==== UNTERSUCHTER TEXT

Die Ursache der neuen taktischen Differenzen liegt auf der Hand: unter dem Einfluß der modernen Formen des Kapitalismus haben sich in der Arbeiterbewegung neue Aktionsformen ausgebildet, die Massenaktionen. Bei ihrem ersten Auftreten wurden sie von allen Marxisten begrüßt und propagiert als ein Zeichen der revolutionären Entwicklung, als eine Konsequenz unserer revolutionären Taktik. Als sie sich aber zu einer machtvollen Praxis entwickelten, stellten sie neue Probleme; die Frage der sozialen Revolution – bisher ein Endziel in ungreifbarer Ferne – erhob sich als eine beginnende Gegenwartsfrage vor den Augen des kämpfenden Proletariats, und jetzt mußte die ganze ungeheure Schwere der Aufgabe jedem gleichsam aus eigener Erfahrung heraus klar werden Daraus erwuchsen zwei Geistesrichtungen; die eine ergriff das Problem der Revolution und suchte durch Erforschung der Wirkung, der Bedeutung und der Macht der neuen Aktionsformen zu erfassen, wie es dem Proletariat möglich sein wird, die Aufgabe zu lösen; die andere, gleichsam vor der Schwere der Ausgabe zurückschreckend, spürte ein den älteren parlamentarischen Aktionsformen nach Tendenzen, die gestatteten, ihre Inangriffnahme vorläufig noch aufzuschieben. Die neue Praxis der Arbeiterbewegung hat eine Trennung der Geister unter den bisherigen Verfechtern der radikalen marxistischen Parteitaktik bewirkt.

========
==== DATEN

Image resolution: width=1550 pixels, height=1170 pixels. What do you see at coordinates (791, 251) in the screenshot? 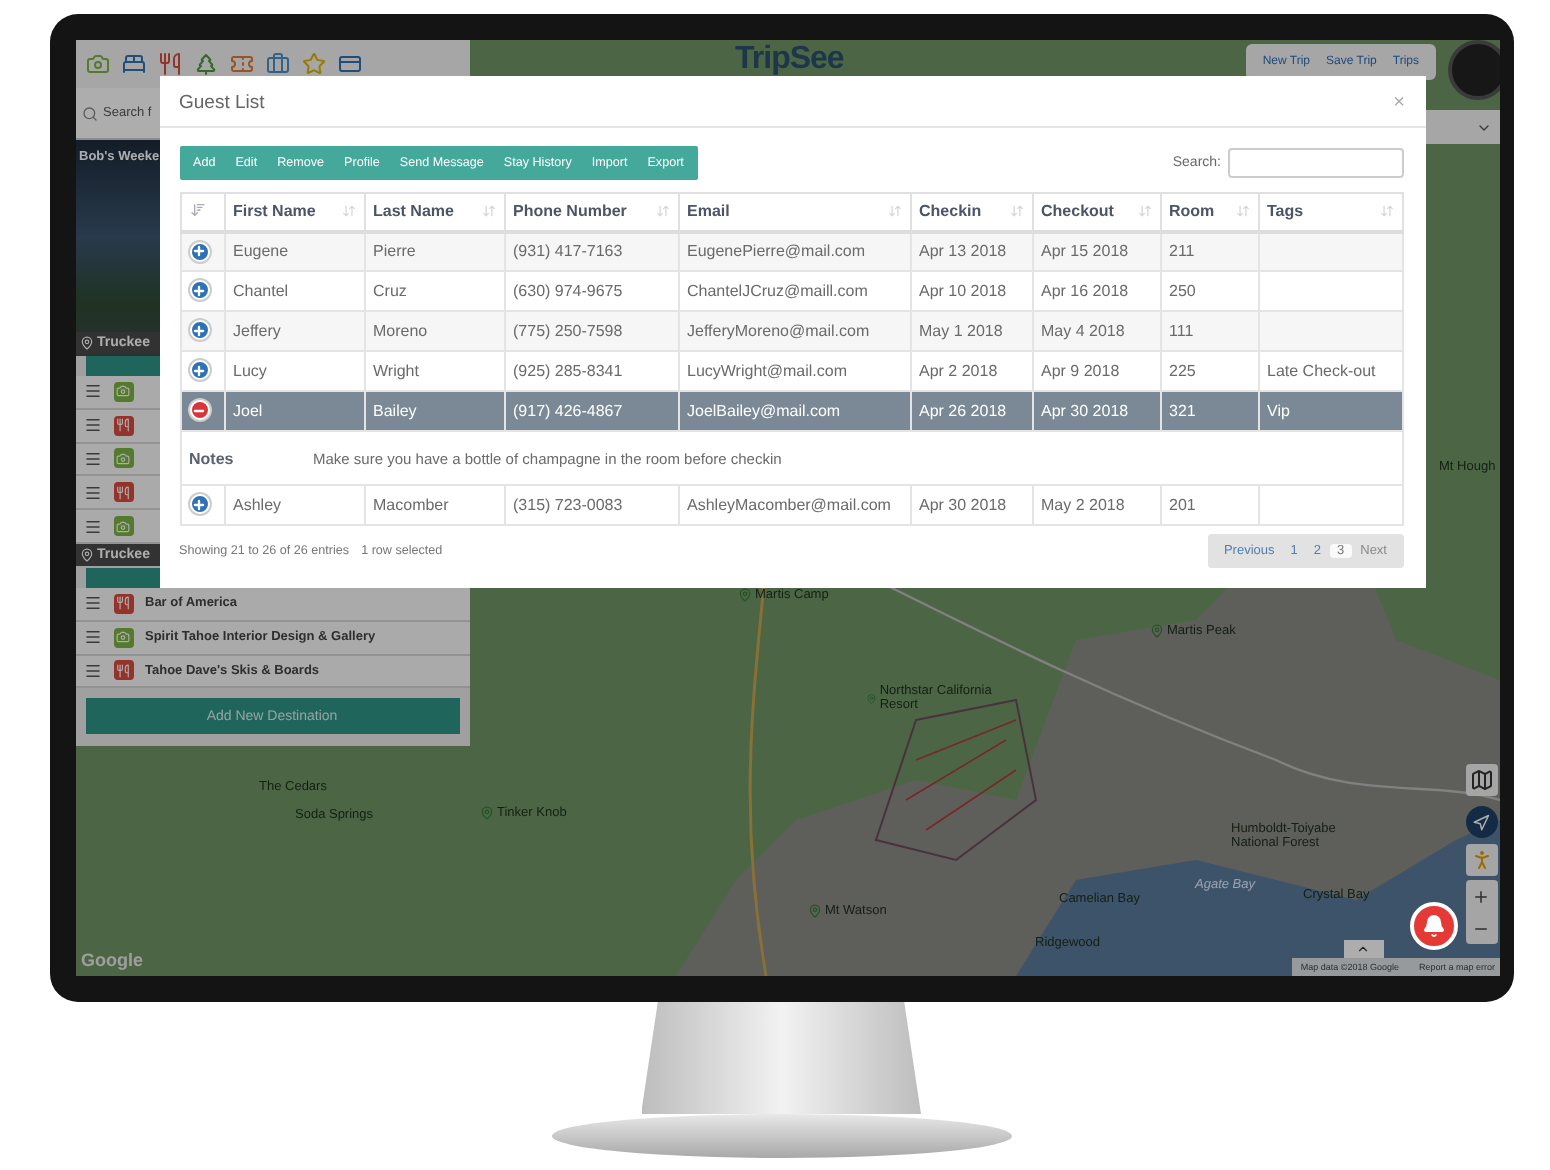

========

*BITTE BEARBEITEN*.
1. Übersetzen Sie den folgenden Satz aus dem Text über die Massenaktionen der Arbeiterbewegung ins Englische: „Die neue Praxis der Arbeiterbewegung hat eine Trennung der Geister unter den bisherigen Verfechtern der radikalen marxistischen Parteitaktik bewirkt.“
2. Wie heißen laut dem Text über die Massenaktionen der Arbeiterbewegung die neuen Aktionsformen, die sich unter dem Einfluss der modernen Formen des Kapitalismus ausgebildet haben?
3. Führen Sie den Text über die Massenaktionen der Arbeiterbewegung im Anschluss an seinen letzten Satz fort.

*NUMMERIERTE ANTWORTEN*.
1. The new practice of the labor movement has brought about a division of minds among the former advocates of radical Marxist party tactics.

2. Es sind die Massenaktionen.

3.
Unter diesen Verhältnissen ist es unsere Pflicht als Marxisten, durch eine theoretische Diskussion die Gegensätze möglichst zu klären. Deshalb haben wir in unserem Artikel „Massenaktion und Revolution“ zuerst, gleichsam als Grundlage unserer Anschauungsweise, den Prozeß der revolutionären Entwicklung als einen Prozeß der Umwälzung der Machtverhältnisse der Klassen dargelegt und in einer Kritik zweier Artikel von Kautsky den Gegensatz unserer Anschauungen klarzumachen versucht. Kautsky hat in seiner Antwort die Sache auf ein anderes Gebiet geschoben; statt die Richtigkeit theoretischer Anschauungen zu kritisieren, hat er uns vorgeworfen, wir wollen der Partei eine neue Taktik aufzwingen. Inder „Leipziger Volkszeitung“ vom 9. September (*) haben wir nachgewiesen, wie damit der ganze Sinn unserer Ausführungen auf den Kopf gestellt wurde. (**)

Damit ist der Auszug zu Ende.